VAST Data is making data reduction improvements to get its per-TB cost down to nearline disk levels and looks set to plunge below that level with coming hardware and software changes.
The company supplies a Universal Storage software product that provides file and S3 storage on certified hardware configurations from partners such as Avnet. The hardware is based on a single data tier of QLC (4bits/cell) NAND with a storage-class memory tier for metadata and buffering incoming writes.
CMO and co-founder Jeff Denworth presented to an IT press tour in Silicon Valley in June and talked about software changes that are going to increase the capacity of VAST’s Universal Storage systems.

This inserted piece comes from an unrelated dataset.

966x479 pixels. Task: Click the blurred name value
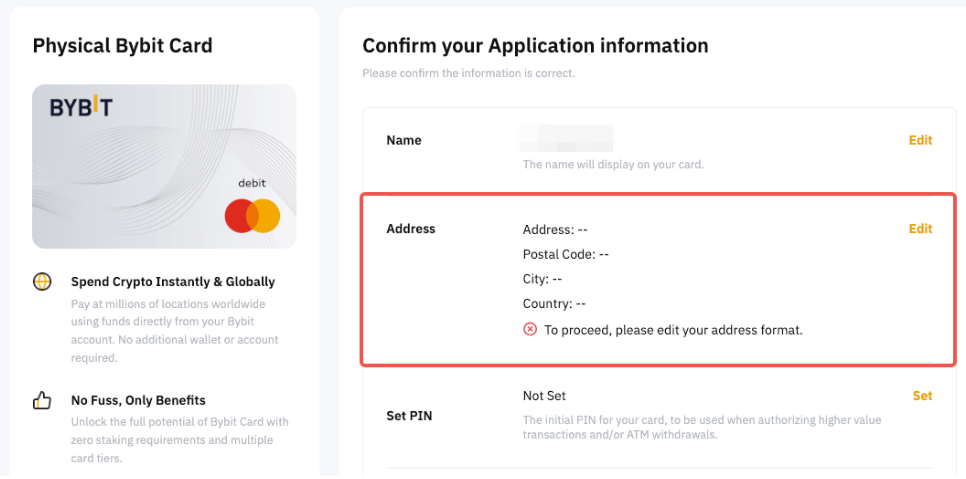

The company’s software implements a disaggregated shared everything (DASE) architecture in which stateless compute nodes can see all of the NVMe SSD capacity. The average VAST customer has 12PB (raw) of flash capacity. Data reduction using similarity hashes is used to increase effective capacity.
On average VAST reckons it has a 3:1 data reduction ratio across its installed systems, which would give the average customer 36PB of effective capacity.
He said VAST recently added adaptive chunking – meaning variable block length – to its data reduction system. Denworth said VAST ran internal testing. It thinks the combination of similarity hashing and adaptive chunking gives it a 30 to 70 percent advantage over Data Domain; PowerProtect in Dell’s new branding. The 70 percent number came from storing and reducing Commvault backup files for some SQL Servers.
Version 4.4 of VAST’s software will add data-awareness which will apply specific reductions to particular types of data, such as integers and floating point numbers. If the reduction algorithm knows that a certain piece of data is a floating point number then it can reduce it more than if it was undifferentiated data. This could be applicable to VAST storage being used in market data, life sciences and data warehouse applications.
VAST has seen an additional 25 percent data reduction in testing and believes there is more to come. A slide suggest this is worth $100,000 per petabyte – a huge saving with multi-petabyte systems. Denworth said VAST will supply specific compression algorithms for imagery and other file formats in the future, again looking to produce higher reduction ratios for these data types.
This is similar in concept to Ocarina’s content-aware file and image compression product technology which could compress image types previously thought incompressible. Dell bought Ocarina in 2010 and it’s not clear if Ocarina technology is used by the PowerProtect deduping algorithms. Denworth agreed there were parallels with Ocarina’s technology.
He thinks VAST will grow the average data reduction ratio to 4:1 to 5:1 across its fleet this year. This will enable it to match or even beat nearline HDD $/TB.
Asked about PLC (5bits/cell) flash Denworth said this will provide another 20 percent cost reduction. As 3D NAND layering goes to 200+ then you get an additional added cost reduction benefit that will compound with PLC. We think this will mean VAST $/TB will go below nearline HDD cost and that could happen in the 2024/2025 period.
This could provide a huge boost to VAST Data storage use, particularly for fast restores of cold data.